External RDBMS → Glue → S3 → Redshift (Batch Ingestion + ELT)

Ingest external MySQL/Postgres into S3 with Glue (JDBC/SSL), transform to Parquet, and load Redshift for analytics.

Difficulty: Intermediate
Tech stack: Glue (Connection/Crawler/ETL), S3, Redshift, Secrets Manager, Step Functions (optional)
Estimated time: 1-2 hrs

Overview

Glue connects to the external RDBMS (secured via JDBC + SSL and Secrets Manager), crawls schemas, and runs an ETL job that extracts tables to S3, converting to partitioned Parquet. Redshift loads from S3 via `COPY` into staging, then merges into modeled fact/dim tables with appropriate distribution and sort keys.

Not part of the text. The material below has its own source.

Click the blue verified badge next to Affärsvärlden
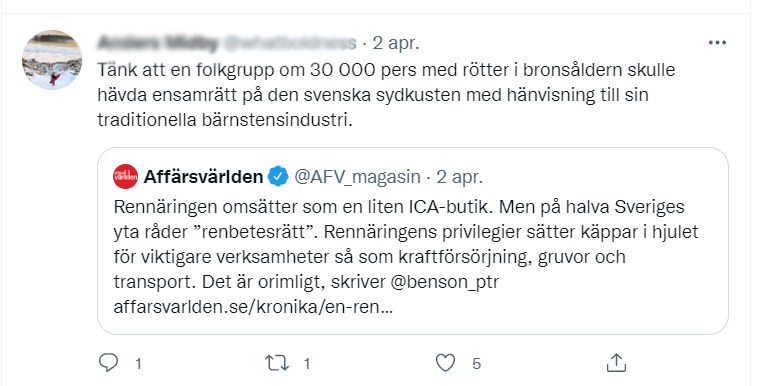Image resolution: width=767 pixels, height=386 pixels. [x=278, y=177]
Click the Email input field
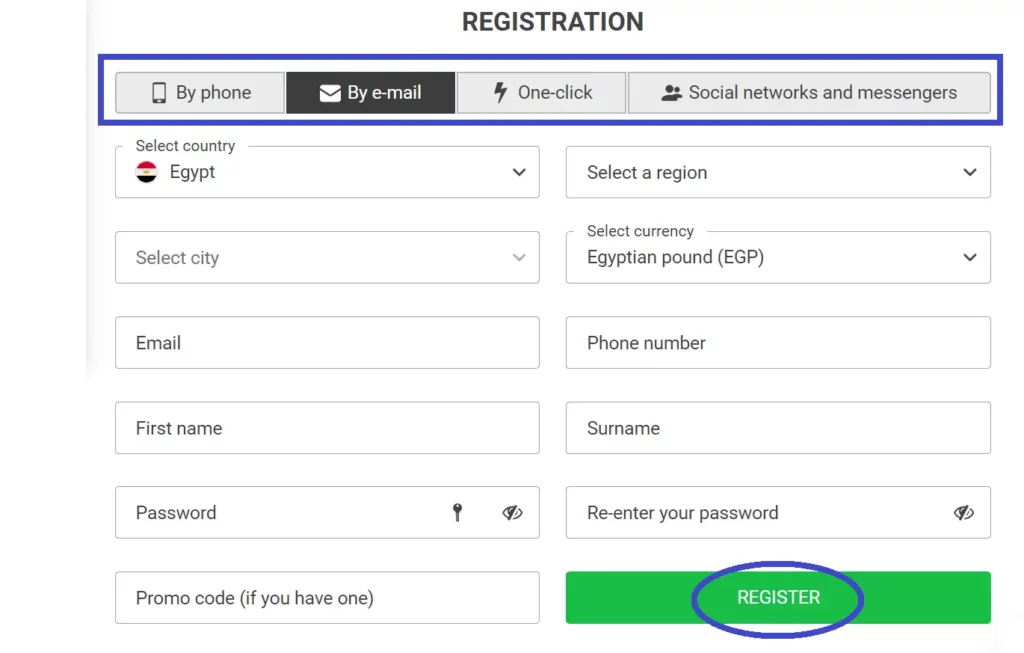Image resolution: width=1024 pixels, height=653 pixels. click(x=327, y=342)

A daily workflow (Glue Triggers/Step Functions) drives extract → transform → load, supporting incremental upserts and simple row-count checks.

Outcome

Real-world external DB → AWS ingestion with secure JDBC/SSL.
Cheaper/faster queries via Parquet + tuned dist/sort keys in Redshift.
Repeatable daily upserts orchestrated by Glue Triggers/Step Functions.

What you’ll build

Glue Connection to external DB (JDBC, SSL certs, Secrets Manager).
Glue Crawler to register external schemas in the Data Catalog.
Glue ETL job: extract → S3 (staging) → transform to Parquet (partitioned).
Redshift COPY from S3 into staging, then MERGE/UPSERT to facts/dims.
Incremental load pattern (watermark/updated_at) + simple validations.
(Optional) Workflow with Glue Triggers / Step Functions; basic monitoring.